# Backpropagation vectorization hints

### From Ufldl

Here, we give a few hints on how to vectorize the Backpropagation step. The hints here specifically build on our earlier description of how to vectorize a neural network.

Assume we have already implemented the vectorized forward propagation steps, so that the matrix-valued `z2`, `a2`, `z3` and `h` have already been computed. Here was our unvectorized implementation of backprop:

gradW1 = zeros(size(W1)); gradW2 = zeros(size(W2)); for i=1:m, delta3 = -(y(:,i) - h(:,i)) .* fprime(z3(:,i)); delta2 = W2'*delta3(:,i) .* fprime(z2(:,i)); gradW2 = gradW2 + delta3*a2(:,i)'; gradW1 = gradW1 + delta2*a1(:,i)'; end;

Assume that we have implemented a version of `fprime(z)` that accepts matrix-valued inputs. We will use
matrix-valued `delta3`, `delta2`. Here, `delta3` and `delta2` will have *m* columns, with one column per training example. We want to compute `delta3`, `delta2`, `gradW2` and `gradW1`.

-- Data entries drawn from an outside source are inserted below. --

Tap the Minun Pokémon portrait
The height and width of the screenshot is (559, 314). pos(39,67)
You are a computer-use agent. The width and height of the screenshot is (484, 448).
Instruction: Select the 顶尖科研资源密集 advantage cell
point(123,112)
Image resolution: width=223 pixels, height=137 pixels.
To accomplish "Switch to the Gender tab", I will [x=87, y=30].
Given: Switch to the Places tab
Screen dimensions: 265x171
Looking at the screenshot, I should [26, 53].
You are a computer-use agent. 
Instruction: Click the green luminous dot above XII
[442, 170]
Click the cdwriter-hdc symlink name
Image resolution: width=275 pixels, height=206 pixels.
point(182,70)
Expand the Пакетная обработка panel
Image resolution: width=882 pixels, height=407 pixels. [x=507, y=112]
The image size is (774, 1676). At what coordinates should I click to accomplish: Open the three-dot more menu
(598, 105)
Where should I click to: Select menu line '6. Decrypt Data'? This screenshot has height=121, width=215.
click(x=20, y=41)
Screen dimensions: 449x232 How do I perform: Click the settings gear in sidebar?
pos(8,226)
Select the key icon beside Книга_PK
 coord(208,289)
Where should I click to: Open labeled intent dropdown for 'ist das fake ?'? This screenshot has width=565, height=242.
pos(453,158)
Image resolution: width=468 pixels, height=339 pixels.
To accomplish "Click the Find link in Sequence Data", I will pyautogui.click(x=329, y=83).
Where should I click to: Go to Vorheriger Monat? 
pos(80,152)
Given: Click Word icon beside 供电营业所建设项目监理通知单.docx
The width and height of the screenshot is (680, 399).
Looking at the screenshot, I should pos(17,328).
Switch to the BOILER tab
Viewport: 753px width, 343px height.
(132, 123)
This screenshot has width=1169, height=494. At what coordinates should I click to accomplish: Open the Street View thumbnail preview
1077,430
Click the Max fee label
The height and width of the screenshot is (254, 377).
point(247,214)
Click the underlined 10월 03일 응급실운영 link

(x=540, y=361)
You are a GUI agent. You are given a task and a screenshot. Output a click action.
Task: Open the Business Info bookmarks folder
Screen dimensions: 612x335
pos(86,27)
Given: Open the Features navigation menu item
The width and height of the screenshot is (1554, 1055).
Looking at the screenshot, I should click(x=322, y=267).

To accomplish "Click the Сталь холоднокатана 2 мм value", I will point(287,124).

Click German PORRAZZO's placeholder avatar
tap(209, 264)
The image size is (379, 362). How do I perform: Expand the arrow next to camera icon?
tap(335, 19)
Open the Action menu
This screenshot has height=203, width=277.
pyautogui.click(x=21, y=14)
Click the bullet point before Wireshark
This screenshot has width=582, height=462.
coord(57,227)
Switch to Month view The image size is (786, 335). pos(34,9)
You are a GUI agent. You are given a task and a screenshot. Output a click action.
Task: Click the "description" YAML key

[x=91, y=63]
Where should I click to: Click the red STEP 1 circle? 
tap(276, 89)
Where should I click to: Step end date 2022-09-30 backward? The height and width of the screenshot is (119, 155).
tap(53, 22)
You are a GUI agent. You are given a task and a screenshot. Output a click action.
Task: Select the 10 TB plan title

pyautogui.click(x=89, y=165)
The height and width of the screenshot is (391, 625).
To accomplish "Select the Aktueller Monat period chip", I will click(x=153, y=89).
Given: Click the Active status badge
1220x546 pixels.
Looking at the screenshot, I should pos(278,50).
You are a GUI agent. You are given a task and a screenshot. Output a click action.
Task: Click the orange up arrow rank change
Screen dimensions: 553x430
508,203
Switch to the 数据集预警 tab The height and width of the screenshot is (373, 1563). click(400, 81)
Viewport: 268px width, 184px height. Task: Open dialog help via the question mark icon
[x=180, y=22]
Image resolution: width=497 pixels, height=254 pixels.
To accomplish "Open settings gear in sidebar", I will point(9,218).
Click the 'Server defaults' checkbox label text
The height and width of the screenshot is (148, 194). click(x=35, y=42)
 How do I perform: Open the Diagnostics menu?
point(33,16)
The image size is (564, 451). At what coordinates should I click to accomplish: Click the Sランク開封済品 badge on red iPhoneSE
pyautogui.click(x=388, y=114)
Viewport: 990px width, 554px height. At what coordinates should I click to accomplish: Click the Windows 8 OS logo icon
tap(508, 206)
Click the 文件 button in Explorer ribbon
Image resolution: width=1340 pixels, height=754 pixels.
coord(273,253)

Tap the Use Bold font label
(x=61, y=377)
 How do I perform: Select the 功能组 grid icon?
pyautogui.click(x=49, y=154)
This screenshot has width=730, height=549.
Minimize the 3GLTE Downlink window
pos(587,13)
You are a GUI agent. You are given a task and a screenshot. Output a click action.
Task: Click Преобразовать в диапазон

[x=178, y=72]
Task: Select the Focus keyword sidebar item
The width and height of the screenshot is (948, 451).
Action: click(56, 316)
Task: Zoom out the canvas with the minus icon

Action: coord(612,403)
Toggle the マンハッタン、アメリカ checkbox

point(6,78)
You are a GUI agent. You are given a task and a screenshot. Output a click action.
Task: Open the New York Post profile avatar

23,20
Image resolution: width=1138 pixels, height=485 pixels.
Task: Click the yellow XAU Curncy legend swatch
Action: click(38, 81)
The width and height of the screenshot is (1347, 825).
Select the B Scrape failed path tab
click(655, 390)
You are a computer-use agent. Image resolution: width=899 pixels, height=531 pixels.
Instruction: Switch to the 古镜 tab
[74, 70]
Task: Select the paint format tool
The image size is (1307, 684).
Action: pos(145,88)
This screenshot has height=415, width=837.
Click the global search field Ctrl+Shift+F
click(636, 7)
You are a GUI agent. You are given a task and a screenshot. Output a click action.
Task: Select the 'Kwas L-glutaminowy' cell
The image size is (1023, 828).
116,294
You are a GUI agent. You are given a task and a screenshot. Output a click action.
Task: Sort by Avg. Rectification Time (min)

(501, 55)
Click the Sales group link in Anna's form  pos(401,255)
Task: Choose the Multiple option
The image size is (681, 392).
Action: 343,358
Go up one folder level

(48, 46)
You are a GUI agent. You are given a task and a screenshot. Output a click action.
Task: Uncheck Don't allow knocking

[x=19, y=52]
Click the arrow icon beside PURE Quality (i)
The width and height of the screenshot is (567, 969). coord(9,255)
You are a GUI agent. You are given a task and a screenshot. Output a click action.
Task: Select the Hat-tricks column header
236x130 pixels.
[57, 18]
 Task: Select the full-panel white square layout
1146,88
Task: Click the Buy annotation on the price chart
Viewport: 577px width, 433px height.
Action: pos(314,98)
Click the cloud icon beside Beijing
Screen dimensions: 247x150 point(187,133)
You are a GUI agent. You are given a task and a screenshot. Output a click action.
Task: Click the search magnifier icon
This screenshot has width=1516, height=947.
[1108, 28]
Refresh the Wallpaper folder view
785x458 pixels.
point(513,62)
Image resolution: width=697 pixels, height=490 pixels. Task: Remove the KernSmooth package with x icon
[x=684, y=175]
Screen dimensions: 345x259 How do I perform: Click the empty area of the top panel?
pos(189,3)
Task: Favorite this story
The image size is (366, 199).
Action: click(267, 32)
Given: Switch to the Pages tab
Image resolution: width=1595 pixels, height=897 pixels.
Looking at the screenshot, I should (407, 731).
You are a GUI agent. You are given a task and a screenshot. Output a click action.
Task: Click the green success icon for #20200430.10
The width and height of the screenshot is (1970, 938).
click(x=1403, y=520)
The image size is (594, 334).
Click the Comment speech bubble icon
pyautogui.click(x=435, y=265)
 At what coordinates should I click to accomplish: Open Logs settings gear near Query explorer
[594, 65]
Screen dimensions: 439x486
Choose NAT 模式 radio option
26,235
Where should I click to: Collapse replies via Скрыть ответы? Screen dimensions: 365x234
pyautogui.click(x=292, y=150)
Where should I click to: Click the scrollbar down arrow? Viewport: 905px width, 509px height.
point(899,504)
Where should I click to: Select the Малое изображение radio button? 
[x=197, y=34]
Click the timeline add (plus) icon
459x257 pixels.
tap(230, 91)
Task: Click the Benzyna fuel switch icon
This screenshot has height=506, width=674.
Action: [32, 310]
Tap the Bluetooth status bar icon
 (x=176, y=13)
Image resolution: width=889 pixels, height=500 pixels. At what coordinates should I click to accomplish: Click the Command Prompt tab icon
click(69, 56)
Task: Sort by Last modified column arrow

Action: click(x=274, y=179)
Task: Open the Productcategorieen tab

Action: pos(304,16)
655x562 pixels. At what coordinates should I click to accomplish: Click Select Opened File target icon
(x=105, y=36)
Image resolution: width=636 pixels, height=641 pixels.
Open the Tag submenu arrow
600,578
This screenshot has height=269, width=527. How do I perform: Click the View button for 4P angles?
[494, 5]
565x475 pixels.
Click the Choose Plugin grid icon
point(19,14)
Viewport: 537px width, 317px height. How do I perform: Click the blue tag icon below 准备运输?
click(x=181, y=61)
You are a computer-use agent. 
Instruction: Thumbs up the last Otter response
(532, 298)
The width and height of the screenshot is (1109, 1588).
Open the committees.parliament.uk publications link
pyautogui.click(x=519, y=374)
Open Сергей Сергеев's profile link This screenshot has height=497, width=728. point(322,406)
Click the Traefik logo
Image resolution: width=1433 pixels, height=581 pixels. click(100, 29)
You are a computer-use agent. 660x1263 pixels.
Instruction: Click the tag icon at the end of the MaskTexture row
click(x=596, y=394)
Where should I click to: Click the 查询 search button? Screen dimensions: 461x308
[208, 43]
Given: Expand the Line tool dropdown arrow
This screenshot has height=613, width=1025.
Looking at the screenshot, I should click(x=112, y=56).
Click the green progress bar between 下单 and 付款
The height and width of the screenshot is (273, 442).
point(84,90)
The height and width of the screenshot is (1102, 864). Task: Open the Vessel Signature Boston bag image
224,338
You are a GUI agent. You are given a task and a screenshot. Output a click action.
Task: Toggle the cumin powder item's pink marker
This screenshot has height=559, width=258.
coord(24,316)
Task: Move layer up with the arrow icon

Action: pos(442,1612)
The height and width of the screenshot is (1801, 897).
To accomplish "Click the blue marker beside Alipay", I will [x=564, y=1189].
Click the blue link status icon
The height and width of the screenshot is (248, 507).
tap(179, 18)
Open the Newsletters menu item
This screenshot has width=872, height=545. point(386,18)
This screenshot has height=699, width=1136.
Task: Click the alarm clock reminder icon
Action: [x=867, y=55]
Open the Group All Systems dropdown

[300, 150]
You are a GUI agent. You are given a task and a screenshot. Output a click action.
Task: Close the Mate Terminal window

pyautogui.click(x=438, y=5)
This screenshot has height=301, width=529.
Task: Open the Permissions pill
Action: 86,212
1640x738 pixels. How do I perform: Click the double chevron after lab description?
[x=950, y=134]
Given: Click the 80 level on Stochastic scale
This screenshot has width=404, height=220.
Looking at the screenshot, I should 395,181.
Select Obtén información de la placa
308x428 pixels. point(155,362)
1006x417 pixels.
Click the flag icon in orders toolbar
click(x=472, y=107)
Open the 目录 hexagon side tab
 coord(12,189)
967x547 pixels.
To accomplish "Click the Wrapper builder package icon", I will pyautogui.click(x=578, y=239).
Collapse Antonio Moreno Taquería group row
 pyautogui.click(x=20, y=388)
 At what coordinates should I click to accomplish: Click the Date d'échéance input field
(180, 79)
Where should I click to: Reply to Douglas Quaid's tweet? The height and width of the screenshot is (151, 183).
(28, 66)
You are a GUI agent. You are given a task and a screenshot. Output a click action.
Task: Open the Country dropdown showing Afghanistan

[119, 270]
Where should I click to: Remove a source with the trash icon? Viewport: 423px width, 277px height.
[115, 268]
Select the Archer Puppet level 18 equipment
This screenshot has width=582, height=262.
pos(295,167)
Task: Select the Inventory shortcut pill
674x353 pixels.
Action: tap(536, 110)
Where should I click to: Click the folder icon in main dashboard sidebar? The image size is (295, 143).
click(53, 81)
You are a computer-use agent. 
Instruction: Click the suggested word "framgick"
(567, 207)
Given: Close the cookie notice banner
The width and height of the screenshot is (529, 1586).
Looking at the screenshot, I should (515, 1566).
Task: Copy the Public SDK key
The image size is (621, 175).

Consider the computation for the matrix `delta3`, which can now be written:

for i=1:m, delta3(:,i) = -(y(:,i) - h(:,i)) .* fprime(z3(:,i)); end;

Each iteration of the for loop computes one column of `delta3`. You should be able to find a single line of Matlab to compute `delta3` as a function of the matrices `y`, `h` and `z3`. This lets you compute `delta3`. Similarly, you should also be able to find a single line of code to compute the entire matrix `delta2`, as a function of `W2`, `delta3` (which is now a matrix), and `z2`.

Next, consider the computation for `gradW2`. We can now write this as:

gradW2 = zeros(size(W2)); for i=1:m, gradW2 = gradW2 + delta3(:,i)*a2(:,i)'; end;

You should be able to find a single line of Matlab that replaces this `for` loop, and computes `gradW2` as a function of the matrices `delta3` and `a2`. If you're having trouble, take another look at the Logistic Regression Vectorization Example, which uses a related (but slightly different) vectorization step to get to the final implementation. Using a similar method, you will also be able to compute `gradW1` with a single line of code.

When you complete the derivation, you should be able to replace the unvectorized backpropagation code example above with just 4 lines of Matlab/Octave code.